I shed you like an ill fitting skin when I was one and twenty. The words tangle now in my mind, but you did not question them then or now. I wonder what you must have said. I wonder what words you twisted to form me. I wonder how I appear in your recollection.

I wonder if they still find you laughing. Do you remember that cake?

You carry me as your albatross. When we pass invisibly through each other’s lives we react differently. I recoil. I know your sting and I do not wish to relive you.

You bend under the weight of your burden. Your mouth forms stories and you create an “us.” Promises not meant to be kept creep from your tongue because you have not yet learned to keep them at bay.

My mother has hope when she rings. “Nicole,” she calls me, and I hear her words dripping with honeyed love. “He wants to reach out. Let him.”

“Jherine,” my dad says, his words a smooth salve to the pierce of another lie from you that only I can see, “you owe it to him to hear him out.” I am angry with you for lying to them. I can bear the weight of your lies—my shoulders were made strong by them. They should not have to, and I want to protect them from you, as I protected my daughters. To them you do not exist.

Shhh. I would not wish for you to make a liar of me.

You reach across the years and these are your words:

The Saine family reunion

is being held in Dayton

on the weekend of July 21

please put it on your calendar.

Nine years of nothing. You reach out and you cast across a mass message. It reads as a curse, your mass message. I chuckle humorlessly and I type, “I will respond to this soon.”
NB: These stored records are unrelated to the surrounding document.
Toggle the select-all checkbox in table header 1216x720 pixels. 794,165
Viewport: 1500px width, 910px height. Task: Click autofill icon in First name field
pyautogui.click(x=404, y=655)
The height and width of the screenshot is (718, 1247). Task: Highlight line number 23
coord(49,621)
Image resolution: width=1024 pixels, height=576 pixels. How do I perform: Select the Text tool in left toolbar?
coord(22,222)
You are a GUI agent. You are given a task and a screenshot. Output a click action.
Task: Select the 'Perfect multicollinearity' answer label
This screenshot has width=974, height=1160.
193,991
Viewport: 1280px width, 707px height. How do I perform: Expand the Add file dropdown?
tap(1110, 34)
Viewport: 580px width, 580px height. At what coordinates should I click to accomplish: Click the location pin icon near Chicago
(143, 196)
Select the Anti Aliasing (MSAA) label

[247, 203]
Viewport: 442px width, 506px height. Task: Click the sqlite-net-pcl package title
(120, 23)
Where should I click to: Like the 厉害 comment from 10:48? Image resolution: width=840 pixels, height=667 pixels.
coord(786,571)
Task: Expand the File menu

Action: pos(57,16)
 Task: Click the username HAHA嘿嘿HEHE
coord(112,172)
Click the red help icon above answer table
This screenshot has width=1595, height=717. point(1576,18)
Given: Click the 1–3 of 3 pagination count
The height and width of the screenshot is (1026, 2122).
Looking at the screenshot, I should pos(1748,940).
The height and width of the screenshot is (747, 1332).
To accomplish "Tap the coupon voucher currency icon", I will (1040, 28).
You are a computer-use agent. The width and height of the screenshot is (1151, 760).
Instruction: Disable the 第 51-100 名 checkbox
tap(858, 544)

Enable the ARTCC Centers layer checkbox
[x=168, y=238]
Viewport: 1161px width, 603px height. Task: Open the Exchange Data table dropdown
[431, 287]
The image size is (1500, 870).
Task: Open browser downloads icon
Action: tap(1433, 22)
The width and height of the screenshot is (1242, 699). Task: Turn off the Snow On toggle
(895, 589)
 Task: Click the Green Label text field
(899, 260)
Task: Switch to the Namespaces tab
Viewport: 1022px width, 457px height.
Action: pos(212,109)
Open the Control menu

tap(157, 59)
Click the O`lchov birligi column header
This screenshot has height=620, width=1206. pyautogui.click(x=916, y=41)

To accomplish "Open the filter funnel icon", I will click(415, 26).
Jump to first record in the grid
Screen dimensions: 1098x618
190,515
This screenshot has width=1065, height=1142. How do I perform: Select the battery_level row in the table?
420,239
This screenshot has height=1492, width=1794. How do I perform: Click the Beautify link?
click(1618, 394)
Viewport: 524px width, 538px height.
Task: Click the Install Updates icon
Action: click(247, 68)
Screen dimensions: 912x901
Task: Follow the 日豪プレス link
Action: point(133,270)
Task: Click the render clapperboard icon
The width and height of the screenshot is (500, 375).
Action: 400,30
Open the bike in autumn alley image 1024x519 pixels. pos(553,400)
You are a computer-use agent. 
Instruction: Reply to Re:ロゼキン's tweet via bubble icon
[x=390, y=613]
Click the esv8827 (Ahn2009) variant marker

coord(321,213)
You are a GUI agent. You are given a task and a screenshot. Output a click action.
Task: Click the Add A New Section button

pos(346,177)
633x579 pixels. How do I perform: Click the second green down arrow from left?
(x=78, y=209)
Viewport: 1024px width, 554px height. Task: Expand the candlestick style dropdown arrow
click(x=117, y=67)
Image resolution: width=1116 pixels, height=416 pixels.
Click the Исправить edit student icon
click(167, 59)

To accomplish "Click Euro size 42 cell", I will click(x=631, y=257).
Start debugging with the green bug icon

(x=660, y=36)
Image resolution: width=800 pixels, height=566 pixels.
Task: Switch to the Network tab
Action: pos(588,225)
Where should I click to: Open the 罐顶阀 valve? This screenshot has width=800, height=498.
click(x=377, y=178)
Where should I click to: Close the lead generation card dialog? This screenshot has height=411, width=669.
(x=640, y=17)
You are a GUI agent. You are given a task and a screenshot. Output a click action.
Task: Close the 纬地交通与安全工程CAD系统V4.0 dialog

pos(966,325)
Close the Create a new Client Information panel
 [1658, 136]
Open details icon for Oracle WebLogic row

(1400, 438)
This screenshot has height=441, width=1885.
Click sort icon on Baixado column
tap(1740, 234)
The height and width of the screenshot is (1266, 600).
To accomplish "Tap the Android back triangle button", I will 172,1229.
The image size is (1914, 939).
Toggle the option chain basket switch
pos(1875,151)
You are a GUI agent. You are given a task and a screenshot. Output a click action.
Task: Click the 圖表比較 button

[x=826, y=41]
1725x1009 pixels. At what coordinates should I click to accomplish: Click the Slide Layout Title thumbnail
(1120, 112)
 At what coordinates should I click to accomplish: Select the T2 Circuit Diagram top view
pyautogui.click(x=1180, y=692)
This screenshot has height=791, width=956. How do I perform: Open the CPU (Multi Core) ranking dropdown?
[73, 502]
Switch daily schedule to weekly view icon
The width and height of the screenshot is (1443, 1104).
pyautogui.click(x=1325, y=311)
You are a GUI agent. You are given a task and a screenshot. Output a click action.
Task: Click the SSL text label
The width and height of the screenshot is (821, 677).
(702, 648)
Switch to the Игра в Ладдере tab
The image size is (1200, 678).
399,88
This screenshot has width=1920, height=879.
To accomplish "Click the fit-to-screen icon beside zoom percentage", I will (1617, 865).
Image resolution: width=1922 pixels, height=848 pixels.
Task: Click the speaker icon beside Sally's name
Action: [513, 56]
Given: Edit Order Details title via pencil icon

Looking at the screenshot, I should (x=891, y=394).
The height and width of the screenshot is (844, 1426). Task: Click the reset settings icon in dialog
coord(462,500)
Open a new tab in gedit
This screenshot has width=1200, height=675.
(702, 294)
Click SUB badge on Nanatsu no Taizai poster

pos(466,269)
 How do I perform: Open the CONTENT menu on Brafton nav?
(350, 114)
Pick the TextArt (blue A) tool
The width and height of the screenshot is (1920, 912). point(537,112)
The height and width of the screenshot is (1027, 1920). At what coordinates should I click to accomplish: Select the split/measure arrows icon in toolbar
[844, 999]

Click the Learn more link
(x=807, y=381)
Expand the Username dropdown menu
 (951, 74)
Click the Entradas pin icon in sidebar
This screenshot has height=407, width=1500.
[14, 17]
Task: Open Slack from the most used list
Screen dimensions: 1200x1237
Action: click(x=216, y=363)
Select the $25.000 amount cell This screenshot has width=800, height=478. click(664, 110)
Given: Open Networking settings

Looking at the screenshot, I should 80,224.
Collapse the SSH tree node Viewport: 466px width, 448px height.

I want to create words for you, to construct you. I want you to see yourself in whole and in truth. I am no longer seven or ten or any other age that found me cowering under the weight of being unloved by you. I am who I grew into naturally, but not in spite of you. Because of you.

And you. Unnamed to my children, sad stooped figure of my recollection, caught interminably in his own web of broken promises. Can you remember them all?

You are as you always were. A man as good as his word.